What is needed → Repeat the items below, substituting "screen agent" for every "GUI agent" and leaving everything else unchanged.

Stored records
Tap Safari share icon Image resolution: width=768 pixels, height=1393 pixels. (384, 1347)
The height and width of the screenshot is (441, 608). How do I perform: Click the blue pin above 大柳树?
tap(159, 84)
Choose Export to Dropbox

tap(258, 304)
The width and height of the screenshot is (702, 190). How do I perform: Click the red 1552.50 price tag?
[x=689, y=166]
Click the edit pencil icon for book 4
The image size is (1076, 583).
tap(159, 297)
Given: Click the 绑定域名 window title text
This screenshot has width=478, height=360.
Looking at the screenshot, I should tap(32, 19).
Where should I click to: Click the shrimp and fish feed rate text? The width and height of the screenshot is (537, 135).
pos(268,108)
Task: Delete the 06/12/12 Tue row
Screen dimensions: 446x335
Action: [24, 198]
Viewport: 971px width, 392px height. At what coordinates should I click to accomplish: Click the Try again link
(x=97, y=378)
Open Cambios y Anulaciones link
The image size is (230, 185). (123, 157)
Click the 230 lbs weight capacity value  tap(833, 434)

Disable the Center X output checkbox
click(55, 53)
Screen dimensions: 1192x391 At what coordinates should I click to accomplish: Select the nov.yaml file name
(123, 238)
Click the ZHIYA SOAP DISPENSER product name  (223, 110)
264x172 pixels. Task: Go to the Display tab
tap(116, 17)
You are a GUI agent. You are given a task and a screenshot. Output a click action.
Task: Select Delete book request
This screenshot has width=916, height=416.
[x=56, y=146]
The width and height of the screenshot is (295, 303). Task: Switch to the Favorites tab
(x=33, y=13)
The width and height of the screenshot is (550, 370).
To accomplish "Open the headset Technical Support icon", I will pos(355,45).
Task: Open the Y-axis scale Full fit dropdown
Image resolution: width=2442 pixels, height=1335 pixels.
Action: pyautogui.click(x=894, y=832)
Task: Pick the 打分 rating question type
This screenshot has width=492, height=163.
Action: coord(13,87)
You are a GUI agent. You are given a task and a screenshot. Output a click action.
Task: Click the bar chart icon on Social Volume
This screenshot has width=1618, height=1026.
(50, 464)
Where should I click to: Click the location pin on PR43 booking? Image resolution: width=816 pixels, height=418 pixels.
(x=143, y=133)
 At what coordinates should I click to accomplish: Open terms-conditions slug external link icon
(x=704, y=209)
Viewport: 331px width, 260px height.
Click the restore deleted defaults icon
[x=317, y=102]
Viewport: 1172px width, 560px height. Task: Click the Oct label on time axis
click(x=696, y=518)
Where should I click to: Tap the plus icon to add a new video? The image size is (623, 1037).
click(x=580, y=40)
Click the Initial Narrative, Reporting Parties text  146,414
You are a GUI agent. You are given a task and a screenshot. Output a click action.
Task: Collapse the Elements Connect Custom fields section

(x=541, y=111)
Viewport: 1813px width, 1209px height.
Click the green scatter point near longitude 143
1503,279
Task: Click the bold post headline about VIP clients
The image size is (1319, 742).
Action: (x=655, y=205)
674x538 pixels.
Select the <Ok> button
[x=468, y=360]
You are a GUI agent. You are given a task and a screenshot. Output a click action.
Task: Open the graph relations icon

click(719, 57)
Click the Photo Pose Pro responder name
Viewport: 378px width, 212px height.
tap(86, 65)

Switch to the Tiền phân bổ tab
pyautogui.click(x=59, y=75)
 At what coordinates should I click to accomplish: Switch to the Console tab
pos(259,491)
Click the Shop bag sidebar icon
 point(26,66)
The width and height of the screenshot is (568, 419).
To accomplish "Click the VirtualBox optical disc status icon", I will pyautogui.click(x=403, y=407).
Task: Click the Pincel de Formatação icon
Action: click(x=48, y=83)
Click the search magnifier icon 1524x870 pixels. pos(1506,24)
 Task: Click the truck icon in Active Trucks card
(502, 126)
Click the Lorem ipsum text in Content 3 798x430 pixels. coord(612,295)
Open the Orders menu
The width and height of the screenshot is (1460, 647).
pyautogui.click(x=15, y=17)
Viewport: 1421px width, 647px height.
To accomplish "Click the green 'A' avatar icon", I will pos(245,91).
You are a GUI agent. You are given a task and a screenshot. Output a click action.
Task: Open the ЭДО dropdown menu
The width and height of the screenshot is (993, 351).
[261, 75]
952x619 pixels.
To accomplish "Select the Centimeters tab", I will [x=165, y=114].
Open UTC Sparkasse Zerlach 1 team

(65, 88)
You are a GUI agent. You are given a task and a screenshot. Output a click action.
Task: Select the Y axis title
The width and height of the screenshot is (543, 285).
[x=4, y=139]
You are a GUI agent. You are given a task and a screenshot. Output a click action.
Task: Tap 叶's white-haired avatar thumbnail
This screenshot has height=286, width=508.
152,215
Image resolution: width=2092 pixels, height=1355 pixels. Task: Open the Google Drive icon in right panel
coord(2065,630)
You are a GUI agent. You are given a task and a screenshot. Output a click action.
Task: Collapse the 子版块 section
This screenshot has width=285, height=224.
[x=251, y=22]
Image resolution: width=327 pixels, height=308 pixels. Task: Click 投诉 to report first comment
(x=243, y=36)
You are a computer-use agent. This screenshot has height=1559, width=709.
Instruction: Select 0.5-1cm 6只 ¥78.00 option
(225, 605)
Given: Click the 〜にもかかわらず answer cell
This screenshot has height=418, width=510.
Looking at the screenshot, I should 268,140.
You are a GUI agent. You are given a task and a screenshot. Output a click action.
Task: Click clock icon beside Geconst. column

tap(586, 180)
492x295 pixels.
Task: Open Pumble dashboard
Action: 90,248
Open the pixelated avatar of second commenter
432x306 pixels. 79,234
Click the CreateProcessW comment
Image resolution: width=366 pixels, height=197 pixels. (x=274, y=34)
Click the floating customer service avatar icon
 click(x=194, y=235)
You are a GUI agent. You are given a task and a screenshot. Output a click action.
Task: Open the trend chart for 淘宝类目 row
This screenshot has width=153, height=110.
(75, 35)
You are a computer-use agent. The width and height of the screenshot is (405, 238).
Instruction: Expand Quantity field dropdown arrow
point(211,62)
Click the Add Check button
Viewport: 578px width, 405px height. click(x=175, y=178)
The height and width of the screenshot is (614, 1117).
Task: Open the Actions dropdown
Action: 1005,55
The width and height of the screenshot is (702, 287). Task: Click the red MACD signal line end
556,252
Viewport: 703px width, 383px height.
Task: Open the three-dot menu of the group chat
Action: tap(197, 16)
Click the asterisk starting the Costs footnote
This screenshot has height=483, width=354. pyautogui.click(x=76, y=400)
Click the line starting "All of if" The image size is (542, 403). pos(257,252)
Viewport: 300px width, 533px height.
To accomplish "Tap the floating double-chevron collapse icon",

Result for this task →
Tap Safari share icon Image resolution: width=768 pixels, height=1393 pixels. (384, 1347)
The height and width of the screenshot is (441, 608). How do I perform: Click the blue pin above 大柳树?
tap(159, 84)
Choose Export to Dropbox

tap(258, 304)
The width and height of the screenshot is (702, 190). How do I perform: Click the red 1552.50 price tag?
[x=689, y=166]
Click the edit pencil icon for book 4
The image size is (1076, 583).
tap(159, 297)
Given: Click the 绑定域名 window title text
This screenshot has width=478, height=360.
Looking at the screenshot, I should tap(32, 19).
Where should I click to: Click the shrimp and fish feed rate text? The width and height of the screenshot is (537, 135).
pos(268,108)
Task: Delete the 06/12/12 Tue row
Screen dimensions: 446x335
Action: [24, 198]
Viewport: 971px width, 392px height. At what coordinates should I click to accomplish: Click the Try again link
(x=97, y=378)
Open Cambios y Anulaciones link
The image size is (230, 185). (123, 157)
Click the 230 lbs weight capacity value  tap(833, 434)

Disable the Center X output checkbox
click(55, 53)
Screen dimensions: 1192x391 At what coordinates should I click to accomplish: Select the nov.yaml file name
(123, 238)
Click the ZHIYA SOAP DISPENSER product name  (223, 110)
264x172 pixels. Task: Go to the Display tab
tap(116, 17)
You are a screen agent. You are given a task and a screenshot. Output a click action.
Task: Select Delete book request
This screenshot has width=916, height=416.
[x=56, y=146]
The width and height of the screenshot is (295, 303). Task: Switch to the Favorites tab
(x=33, y=13)
The width and height of the screenshot is (550, 370).
To accomplish "Open the headset Technical Support icon", I will pos(355,45).
Task: Open the Y-axis scale Full fit dropdown
Image resolution: width=2442 pixels, height=1335 pixels.
Action: pyautogui.click(x=894, y=832)
Task: Pick the 打分 rating question type
This screenshot has width=492, height=163.
Action: coord(13,87)
You are a screen agent. You are given a task and a screenshot. Output a click action.
Task: Click the bar chart icon on Social Volume
This screenshot has width=1618, height=1026.
(50, 464)
Where should I click to: Click the location pin on PR43 booking? Image resolution: width=816 pixels, height=418 pixels.
(x=143, y=133)
 At what coordinates should I click to accomplish: Open terms-conditions slug external link icon
(x=704, y=209)
Viewport: 331px width, 260px height.
Click the restore deleted defaults icon
[x=317, y=102]
Viewport: 1172px width, 560px height. Task: Click the Oct label on time axis
click(x=696, y=518)
Where should I click to: Tap the plus icon to add a new video? The image size is (623, 1037).
click(x=580, y=40)
Click the Initial Narrative, Reporting Parties text  146,414
You are a screen agent. You are given a task and a screenshot. Output a click action.
Task: Collapse the Elements Connect Custom fields section

(x=541, y=111)
Viewport: 1813px width, 1209px height.
Click the green scatter point near longitude 143
1503,279
Task: Click the bold post headline about VIP clients
The image size is (1319, 742).
Action: (x=655, y=205)
674x538 pixels.
Select the <Ok> button
[x=468, y=360]
You are a screen agent. You are given a task and a screenshot. Output a click action.
Task: Open the graph relations icon

click(719, 57)
Click the Photo Pose Pro responder name
Viewport: 378px width, 212px height.
tap(86, 65)

Switch to the Tiền phân bổ tab
pyautogui.click(x=59, y=75)
 At what coordinates should I click to accomplish: Switch to the Console tab
pos(259,491)
Click the Shop bag sidebar icon
 point(26,66)
The width and height of the screenshot is (568, 419).
To accomplish "Click the VirtualBox optical disc status icon", I will pyautogui.click(x=403, y=407).
Task: Click the Pincel de Formatação icon
Action: click(x=48, y=83)
Click the search magnifier icon 1524x870 pixels. pos(1506,24)
 Task: Click the truck icon in Active Trucks card
(502, 126)
Click the Lorem ipsum text in Content 3 798x430 pixels. coord(612,295)
Open the Orders menu
The width and height of the screenshot is (1460, 647).
pyautogui.click(x=15, y=17)
Viewport: 1421px width, 647px height.
To accomplish "Click the green 'A' avatar icon", I will pos(245,91).
You are a screen agent. You are given a task and a screenshot. Output a click action.
Task: Open the ЭДО dropdown menu
The width and height of the screenshot is (993, 351).
[261, 75]
952x619 pixels.
To accomplish "Select the Centimeters tab", I will [x=165, y=114].
Open UTC Sparkasse Zerlach 1 team

(65, 88)
You are a screen agent. You are given a task and a screenshot. Output a click action.
Task: Select the Y axis title
The width and height of the screenshot is (543, 285).
[x=4, y=139]
You are a screen agent. You are given a task and a screenshot. Output a click action.
Task: Tap 叶's white-haired avatar thumbnail
This screenshot has height=286, width=508.
152,215
Image resolution: width=2092 pixels, height=1355 pixels. Task: Open the Google Drive icon in right panel
coord(2065,630)
You are a screen agent. You are given a task and a screenshot. Output a click action.
Task: Collapse the 子版块 section
This screenshot has width=285, height=224.
[x=251, y=22]
Image resolution: width=327 pixels, height=308 pixels. Task: Click 投诉 to report first comment
(x=243, y=36)
You are a computer-use agent. This screenshot has height=1559, width=709.
Instruction: Select 0.5-1cm 6只 ¥78.00 option
(225, 605)
Given: Click the 〜にもかかわらず answer cell
This screenshot has height=418, width=510.
Looking at the screenshot, I should 268,140.
You are a screen agent. You are given a task and a screenshot. Output a click action.
Task: Click clock icon beside Geconst. column

tap(586, 180)
492x295 pixels.
Task: Open Pumble dashboard
Action: 90,248
Open the pixelated avatar of second commenter
432x306 pixels. 79,234
Click the CreateProcessW comment
Image resolution: width=366 pixels, height=197 pixels. (x=274, y=34)
Click the floating customer service avatar icon
 click(x=194, y=235)
You are a screen agent. You are given a task and a screenshot. Output a click action.
Task: Open the trend chart for 淘宝类目 row
This screenshot has width=153, height=110.
(75, 35)
You are a computer-use agent. The width and height of the screenshot is (405, 238).
Instruction: Expand Quantity field dropdown arrow
point(211,62)
Click the Add Check button
Viewport: 578px width, 405px height. click(x=175, y=178)
The height and width of the screenshot is (614, 1117).
Task: Open the Actions dropdown
Action: 1005,55
The width and height of the screenshot is (702, 287). Task: Click the red MACD signal line end
556,252
Viewport: 703px width, 383px height.
Task: Open the three-dot menu of the group chat
Action: tap(197, 16)
Click the asterisk starting the Costs footnote
This screenshot has height=483, width=354. pyautogui.click(x=76, y=400)
Click the line starting "All of if" The image size is (542, 403). pos(257,252)
Viewport: 300px width, 533px height.
To accomplish "Tap the floating double-chevron collapse icon",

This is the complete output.